▶ **Your goal**
Please print the whole listing again, exactly as shown.

[[ Data for this task, beginning ]]

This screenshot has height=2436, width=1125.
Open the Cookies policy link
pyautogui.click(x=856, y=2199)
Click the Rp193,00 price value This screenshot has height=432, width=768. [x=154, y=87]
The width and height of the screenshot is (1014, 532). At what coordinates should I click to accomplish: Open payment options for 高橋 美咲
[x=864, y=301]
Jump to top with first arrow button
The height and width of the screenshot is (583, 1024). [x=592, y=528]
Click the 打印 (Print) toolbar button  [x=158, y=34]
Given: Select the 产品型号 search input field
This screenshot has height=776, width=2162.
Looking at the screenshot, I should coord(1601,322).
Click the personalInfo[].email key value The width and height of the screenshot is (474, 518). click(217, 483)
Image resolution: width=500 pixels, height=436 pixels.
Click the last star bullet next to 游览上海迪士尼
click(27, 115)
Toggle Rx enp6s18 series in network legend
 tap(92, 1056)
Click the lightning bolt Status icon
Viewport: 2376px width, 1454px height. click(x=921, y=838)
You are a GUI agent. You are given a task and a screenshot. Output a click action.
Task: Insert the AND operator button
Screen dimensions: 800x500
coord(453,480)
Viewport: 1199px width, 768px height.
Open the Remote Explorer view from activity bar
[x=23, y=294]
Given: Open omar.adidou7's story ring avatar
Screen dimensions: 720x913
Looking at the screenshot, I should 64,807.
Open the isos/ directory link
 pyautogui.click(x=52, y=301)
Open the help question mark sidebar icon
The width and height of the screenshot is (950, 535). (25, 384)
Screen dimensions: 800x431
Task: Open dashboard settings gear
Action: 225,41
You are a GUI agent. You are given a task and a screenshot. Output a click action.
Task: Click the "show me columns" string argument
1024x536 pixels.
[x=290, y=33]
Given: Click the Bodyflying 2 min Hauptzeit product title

[[ Data for this task, end ]]

▶ **Task answer**
This screenshot has height=2436, width=1125.
Open the Cookies policy link
pyautogui.click(x=856, y=2199)
Click the Rp193,00 price value This screenshot has height=432, width=768. [x=154, y=87]
The width and height of the screenshot is (1014, 532). At what coordinates should I click to accomplish: Open payment options for 高橋 美咲
[x=864, y=301]
Jump to top with first arrow button
The height and width of the screenshot is (583, 1024). [x=592, y=528]
Click the 打印 (Print) toolbar button  [x=158, y=34]
Given: Select the 产品型号 search input field
This screenshot has height=776, width=2162.
Looking at the screenshot, I should coord(1601,322).
Click the personalInfo[].email key value The width and height of the screenshot is (474, 518). click(217, 483)
Image resolution: width=500 pixels, height=436 pixels.
Click the last star bullet next to 游览上海迪士尼
click(27, 115)
Toggle Rx enp6s18 series in network legend
 tap(92, 1056)
Click the lightning bolt Status icon
Viewport: 2376px width, 1454px height. click(x=921, y=838)
You are a GUI agent. You are given a task and a screenshot. Output a click action.
Task: Insert the AND operator button
Screen dimensions: 800x500
coord(453,480)
Viewport: 1199px width, 768px height.
Open the Remote Explorer view from activity bar
[x=23, y=294]
Given: Open omar.adidou7's story ring avatar
Screen dimensions: 720x913
Looking at the screenshot, I should 64,807.
Open the isos/ directory link
 pyautogui.click(x=52, y=301)
Open the help question mark sidebar icon
The width and height of the screenshot is (950, 535). (25, 384)
Screen dimensions: 800x431
Task: Open dashboard settings gear
Action: 225,41
You are a GUI agent. You are given a task and a screenshot. Output a click action.
Task: Click the "show me columns" string argument
1024x536 pixels.
[x=290, y=33]
Given: Click the Bodyflying 2 min Hauptzeit product title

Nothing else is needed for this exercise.